C’est alors, le dernier jour des audiences, qu’entra en jeu le plus jeune avocat des Vitral, maître Leguerne. Depuis, je peux vous le confirmer, il est plutôt réputé sur la place parisienne. Il possède un cabinet sur trois étages rue Saint-Honoré. Mais à l’époque, en 1981, c’était un parfait inconnu. Il faisait partie de ces avocats qui défendaient gratuitement la cause des Vitral. Comme quoi il y a une morale, défendre la veuve et l’orphelin insolvables peut aussi rapporter gros…

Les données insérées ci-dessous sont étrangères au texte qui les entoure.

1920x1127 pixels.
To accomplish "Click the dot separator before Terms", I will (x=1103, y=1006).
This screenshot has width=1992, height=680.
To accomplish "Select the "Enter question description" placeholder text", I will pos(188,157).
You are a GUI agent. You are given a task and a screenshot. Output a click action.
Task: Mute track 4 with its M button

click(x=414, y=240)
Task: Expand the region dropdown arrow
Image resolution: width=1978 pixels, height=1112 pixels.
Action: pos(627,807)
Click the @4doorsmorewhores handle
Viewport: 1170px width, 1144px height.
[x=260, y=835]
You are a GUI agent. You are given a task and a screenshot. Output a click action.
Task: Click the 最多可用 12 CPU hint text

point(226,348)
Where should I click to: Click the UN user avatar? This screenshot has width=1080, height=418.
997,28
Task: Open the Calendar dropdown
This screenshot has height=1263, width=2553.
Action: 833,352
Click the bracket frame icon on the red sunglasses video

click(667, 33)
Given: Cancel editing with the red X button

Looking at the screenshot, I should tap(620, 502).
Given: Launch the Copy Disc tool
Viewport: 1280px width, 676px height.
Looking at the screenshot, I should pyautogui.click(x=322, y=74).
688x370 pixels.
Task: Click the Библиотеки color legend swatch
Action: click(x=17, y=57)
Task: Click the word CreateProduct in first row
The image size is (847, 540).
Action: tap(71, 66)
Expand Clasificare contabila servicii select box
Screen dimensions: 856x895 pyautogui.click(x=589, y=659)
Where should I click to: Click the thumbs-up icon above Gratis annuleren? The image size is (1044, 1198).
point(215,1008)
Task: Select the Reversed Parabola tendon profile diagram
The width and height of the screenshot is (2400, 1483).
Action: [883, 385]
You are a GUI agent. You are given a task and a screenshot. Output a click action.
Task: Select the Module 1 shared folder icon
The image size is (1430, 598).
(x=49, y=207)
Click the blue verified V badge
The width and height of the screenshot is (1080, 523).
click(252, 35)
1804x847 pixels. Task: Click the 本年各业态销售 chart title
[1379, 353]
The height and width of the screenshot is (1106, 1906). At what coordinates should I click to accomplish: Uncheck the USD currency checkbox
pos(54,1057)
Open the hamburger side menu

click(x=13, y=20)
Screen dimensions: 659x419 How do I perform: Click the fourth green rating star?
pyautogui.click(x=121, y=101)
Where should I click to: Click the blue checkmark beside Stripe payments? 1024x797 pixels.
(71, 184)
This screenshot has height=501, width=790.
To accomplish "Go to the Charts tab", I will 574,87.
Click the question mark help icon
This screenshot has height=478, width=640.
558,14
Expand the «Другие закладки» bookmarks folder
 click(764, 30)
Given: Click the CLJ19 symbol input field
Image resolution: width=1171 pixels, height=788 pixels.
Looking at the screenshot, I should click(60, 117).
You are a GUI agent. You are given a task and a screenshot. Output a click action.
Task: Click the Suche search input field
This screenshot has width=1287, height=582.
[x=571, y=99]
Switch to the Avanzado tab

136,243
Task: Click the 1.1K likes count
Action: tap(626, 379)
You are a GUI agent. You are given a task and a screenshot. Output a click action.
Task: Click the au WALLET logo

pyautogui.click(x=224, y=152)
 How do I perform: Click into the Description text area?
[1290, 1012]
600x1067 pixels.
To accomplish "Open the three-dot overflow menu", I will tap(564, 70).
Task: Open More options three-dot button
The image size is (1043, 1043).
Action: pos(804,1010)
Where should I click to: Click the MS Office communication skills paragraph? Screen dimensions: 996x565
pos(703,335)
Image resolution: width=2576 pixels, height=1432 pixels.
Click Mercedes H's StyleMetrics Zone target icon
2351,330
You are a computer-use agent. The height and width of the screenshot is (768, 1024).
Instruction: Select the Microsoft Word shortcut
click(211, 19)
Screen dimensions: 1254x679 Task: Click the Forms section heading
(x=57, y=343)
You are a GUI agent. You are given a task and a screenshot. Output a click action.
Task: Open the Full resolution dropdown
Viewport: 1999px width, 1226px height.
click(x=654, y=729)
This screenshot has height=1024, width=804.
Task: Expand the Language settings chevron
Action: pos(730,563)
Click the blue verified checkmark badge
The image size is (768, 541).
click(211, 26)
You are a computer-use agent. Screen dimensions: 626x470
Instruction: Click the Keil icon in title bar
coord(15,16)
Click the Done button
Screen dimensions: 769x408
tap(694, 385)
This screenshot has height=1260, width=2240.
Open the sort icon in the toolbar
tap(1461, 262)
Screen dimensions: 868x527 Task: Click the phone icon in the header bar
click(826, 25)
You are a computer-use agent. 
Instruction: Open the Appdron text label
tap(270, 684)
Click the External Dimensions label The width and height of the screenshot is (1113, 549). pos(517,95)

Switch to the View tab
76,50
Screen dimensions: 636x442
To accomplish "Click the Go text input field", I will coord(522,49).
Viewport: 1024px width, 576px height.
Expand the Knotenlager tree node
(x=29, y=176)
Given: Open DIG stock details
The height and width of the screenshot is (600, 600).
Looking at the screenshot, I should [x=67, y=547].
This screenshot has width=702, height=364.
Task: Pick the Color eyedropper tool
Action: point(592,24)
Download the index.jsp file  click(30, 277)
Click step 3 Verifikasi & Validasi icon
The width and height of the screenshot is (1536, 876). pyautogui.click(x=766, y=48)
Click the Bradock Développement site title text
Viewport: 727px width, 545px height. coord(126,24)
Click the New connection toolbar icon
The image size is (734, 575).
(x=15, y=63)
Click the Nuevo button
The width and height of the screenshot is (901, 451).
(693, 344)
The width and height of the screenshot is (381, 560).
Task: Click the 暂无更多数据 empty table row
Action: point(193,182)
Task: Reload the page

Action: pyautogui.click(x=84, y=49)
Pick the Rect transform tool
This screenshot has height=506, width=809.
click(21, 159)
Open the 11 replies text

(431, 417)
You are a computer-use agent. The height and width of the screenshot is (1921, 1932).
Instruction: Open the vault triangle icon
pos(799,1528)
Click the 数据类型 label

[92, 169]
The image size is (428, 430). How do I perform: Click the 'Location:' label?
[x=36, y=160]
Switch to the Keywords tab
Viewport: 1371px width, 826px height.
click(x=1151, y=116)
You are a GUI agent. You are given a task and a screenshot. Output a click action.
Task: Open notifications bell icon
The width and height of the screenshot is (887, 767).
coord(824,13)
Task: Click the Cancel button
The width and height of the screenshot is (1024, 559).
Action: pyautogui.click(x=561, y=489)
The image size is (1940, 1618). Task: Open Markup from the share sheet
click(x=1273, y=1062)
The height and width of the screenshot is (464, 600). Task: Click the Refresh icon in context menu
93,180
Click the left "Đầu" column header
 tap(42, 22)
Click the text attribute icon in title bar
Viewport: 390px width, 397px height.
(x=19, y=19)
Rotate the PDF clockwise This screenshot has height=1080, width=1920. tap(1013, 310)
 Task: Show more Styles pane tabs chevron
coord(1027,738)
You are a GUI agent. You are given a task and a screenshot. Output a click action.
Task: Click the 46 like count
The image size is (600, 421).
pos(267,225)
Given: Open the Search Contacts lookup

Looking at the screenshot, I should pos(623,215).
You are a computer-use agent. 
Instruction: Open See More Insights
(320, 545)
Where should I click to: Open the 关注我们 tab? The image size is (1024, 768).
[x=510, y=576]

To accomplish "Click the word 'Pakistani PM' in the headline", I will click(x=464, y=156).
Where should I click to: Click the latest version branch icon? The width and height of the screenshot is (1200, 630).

Leguerne avait méticuleusement préparé ses effets. Il demanda au juge Weber s’il pouvait prendre la parole en dernier, comme s’il allait sortir de sa manche à l’ultime minute une pièce à conviction décisive…
13
2 octobre 1998, 10 h 47,
Saint-Lazare
Un brouhaha soudain obligea Marc à tourner la tête. Les portes du compartiment s’ouvrirent et la foule, déjà compacte sur le quai, s’efforça de se tasser dans le wagon, jusqu’alors presque vide. Ce n’était pas la cohue du matin ou du soir, mais la densité des corps debout par mètre carré obligea tout de même Marc à se lever. Le strapontin claqua contre la paroi de fer. Marc se recula dans le coin, collé à la vitre. Il n’avait pas lâché le cahier. Il se cala fermement, les pieds légèrement écartés pour bien conserver son équilibre. La main d’un type s’accrochant à la rampe d’acier passait juste sous son nez, pendant que, de l’autre, il dévorait avec avidité un thriller en collection de poche. Marc se tourna légèrement, afin lui aussi de pouvoir continuer à lire. Avec les secousses, la petite écriture serrée de Grand-Duc dansait devant ses yeux, mais la déchiffrer demeurait possible.